One for the Ladies

Liss just pointed out a piece on HuffPo that asks a totally cromulent question: "What the Fuck is a Mom Cave?" (Technically, it asks "What the F*ck is a Mom Cave?", but I've never been hot on cryptoquips.)

According to credible sources USA Today and the Daily News the mom cave lives:
A mom cave is the place where the woman who nurtures everyone goes to nurture herself, said Elaine Griffin, New York City interior designer and author of "Design Rules: The Insider's Guide to Becoming Your Own Decorator." She coined the term mom cave with HomeGoods. (It's really a woman cave but mom cave sounded better, she said.)

It's a natural evolution from man caves, the saying "If mom's not happy, nobody's happy," and the idea that it's OK to have me time, she said. The next logical step was a space for the me time.

"We saw women all over the country beginning to take that space for themselves, whether it was an extra room they could actually dedicate to themselves or just a space they could carve out for themselves," she said.
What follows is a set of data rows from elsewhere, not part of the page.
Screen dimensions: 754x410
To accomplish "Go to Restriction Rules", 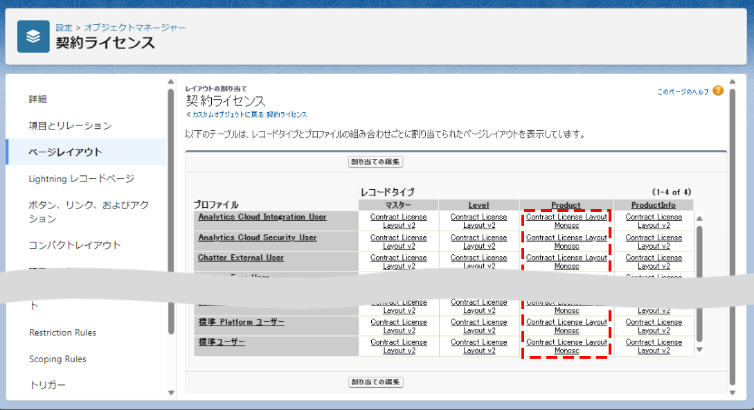I will (62, 332).
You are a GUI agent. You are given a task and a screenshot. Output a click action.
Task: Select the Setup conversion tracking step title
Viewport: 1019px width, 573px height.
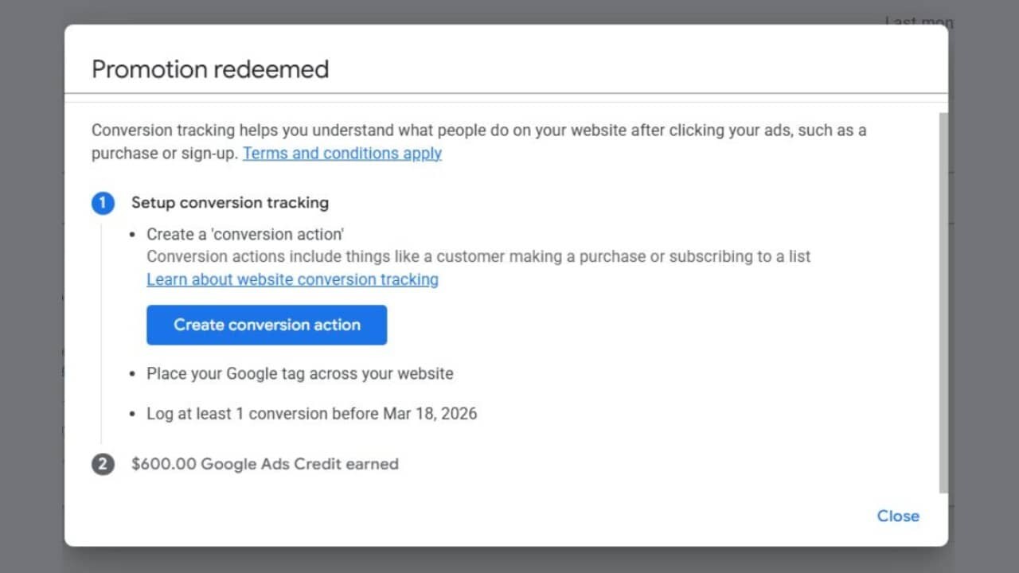[229, 203]
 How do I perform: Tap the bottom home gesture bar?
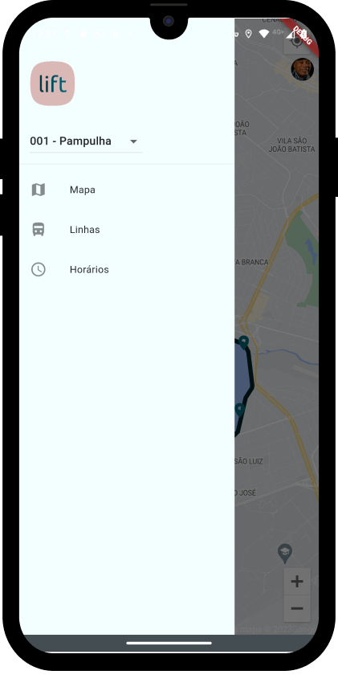click(169, 643)
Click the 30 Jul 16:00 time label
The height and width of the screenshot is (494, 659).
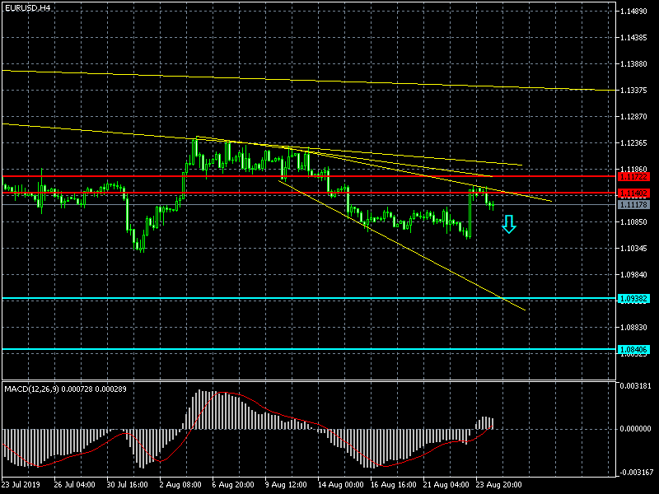(126, 485)
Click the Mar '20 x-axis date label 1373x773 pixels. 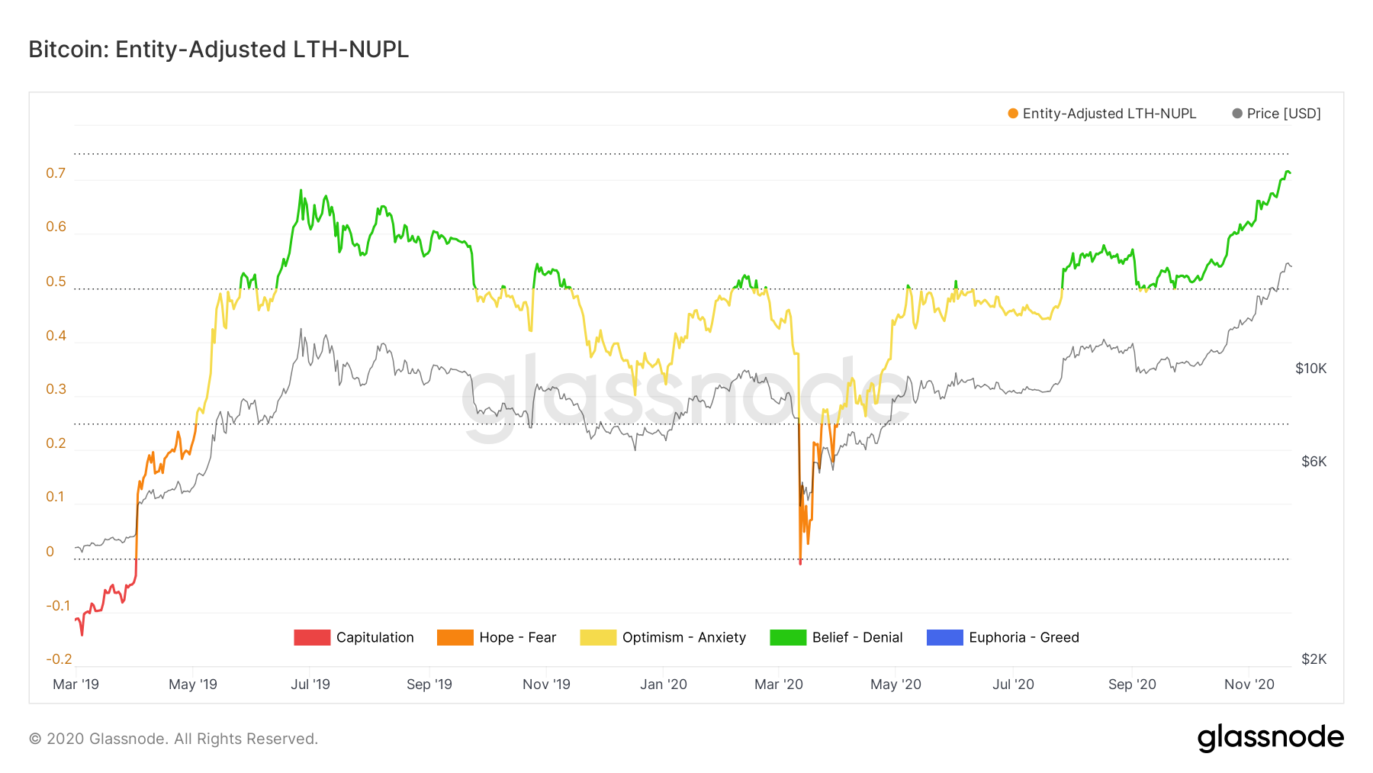(779, 684)
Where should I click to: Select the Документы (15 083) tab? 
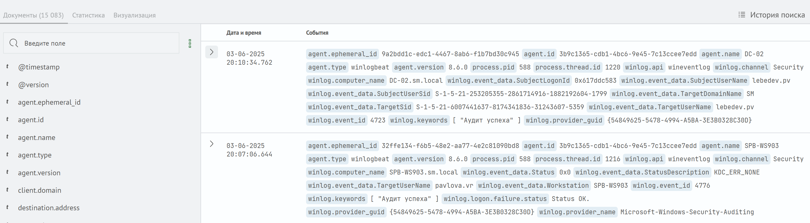33,15
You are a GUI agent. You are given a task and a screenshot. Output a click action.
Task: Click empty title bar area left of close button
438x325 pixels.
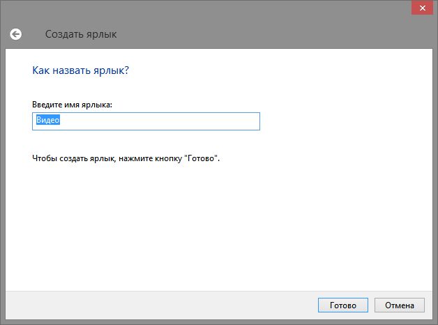(209, 8)
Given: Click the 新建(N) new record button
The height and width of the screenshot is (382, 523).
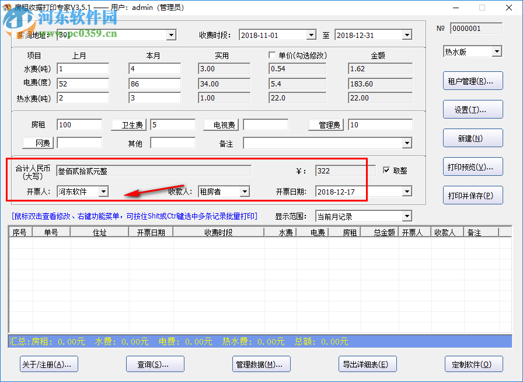Looking at the screenshot, I should [x=473, y=138].
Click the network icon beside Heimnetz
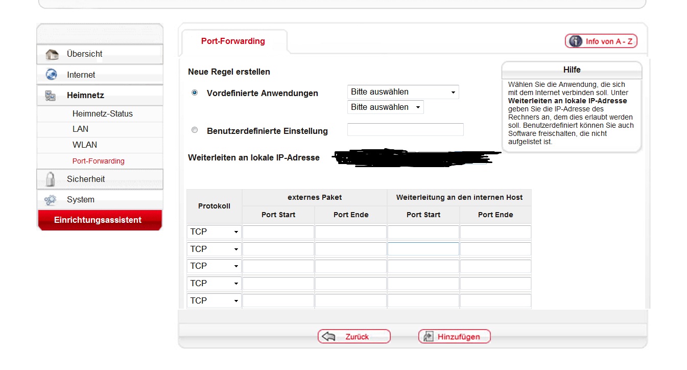 click(x=51, y=96)
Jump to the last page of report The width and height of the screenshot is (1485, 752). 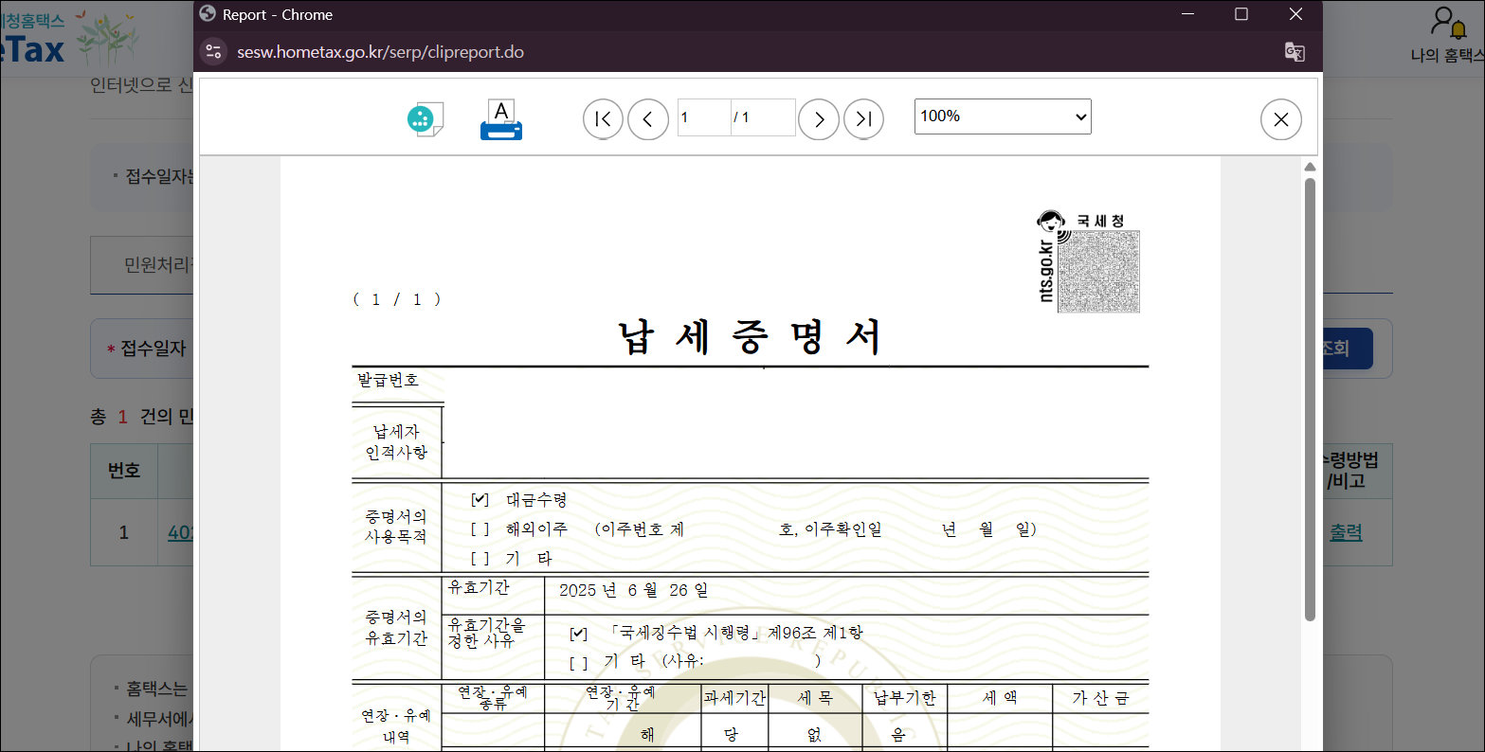[x=863, y=118]
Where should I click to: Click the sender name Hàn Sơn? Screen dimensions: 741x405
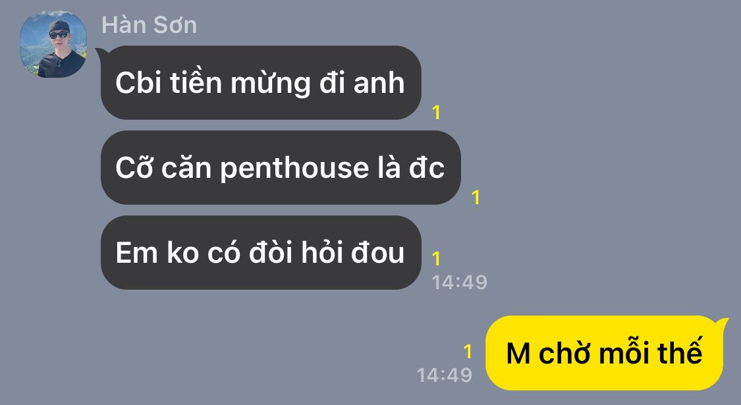(x=150, y=25)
"It's a space a woman can go to and say, 'All right husband and kids, when this door is closed I'm off duty.' "
It's not simply a room for doing nothing. Unlike men, women relax by doing things, so they need storage and a place to work, Griffin said.
I didn't know drinking gin was a "thing" nowadays, but sure, why not? I did, however know that all women are moms, because no doy.

This is where Courtney Cachet's brilliant critique comes in [TW: ableist langauge]:
"Here's what I really don't get. Man Caves, which I have written about a few times, are a total home decor phenomenon. Why? Because they're bad ass. Tricked out media rooms with movie screens, stereo systems, pool tables and lots of liquor and sports. Awesome, right? Mom Caves, by contrast, are not entire rooms, but "nooks" and "little spaces", "even a closet will do nicely" one article on Mom Caves stated! Also, you better like pink, damask and Rococo. Maybe we'll do crafts or think up new Bundt cake recipes in there! Then we'll pipe in some meditation music so we can "chill out" or meditate in our "sanctuary". My sanctuary? Sanctuary?? My husband would be checking me into the psych ward in a hot minute.

What I find particularly irritating is The Man Cave gets entire rooms, entire floors or basements. He gets all the cool gadgetry, and fantasy like decor. Not Woman, but The Mom gets a closet or a nook where she can paint it pink, light scented candles, read Chicken Soup For The Mom's Soul or paint her toenails pink and listen to Yanni. Call me crazy, but I think I'd rather be a dude in this scenario. Wait, what about the single ladies? No cave for you, bitches! First you have to pop out a couple of bambinos and pack on 10 lbs. Only then are you worthy of your own pillow filled room!

The whole notion of this room works much better on paper. I live in a pretty spacious house. I work from home about half the work week. I have tried countless times to hide from my kids and guess what? They always find me. Always!"
Fucking right they do. Worse yet, they don't find you and instead find sunblock to apply to their stuffed animals or an entire pile of clean clothes to dress said greasy animals.

What I find works is having my husband lesbian lover watch the kid when I'm having one of my breakdowns and need to "do things." Another option is to let nature watch our child. A couple of weeks ago I learned that she loves compost piles. My partner and I got to nurture the shit out of all kinds of plants in our garden while our daughter contently played queen of the mountain with her three-legged plastic goat (the one with the custom-made popsicle stick prosthesis).

All I'm saying is that I'm a lady who likes to drink gin and play Xbox. Sometimes this involves feeling like a failure as a parent, and sometimes this means waiting until my daughter's asleep to cull the plastic herd enough to allow me to park my butt on the couch. And during football season, I'm sorry sweetie, but the game is on. Maybe if you're good, we'll skip the Sunday night game in favor of Blue's Clues (especially if the Cowboys are playing).

Despite what this essay implies, my partner and I nurture our asses off like whoa. Yet in contrast to the implications of mom caves, part of this nurturing involves taking time to not care what other people think, even if this means doing the manly work of "doing nothing."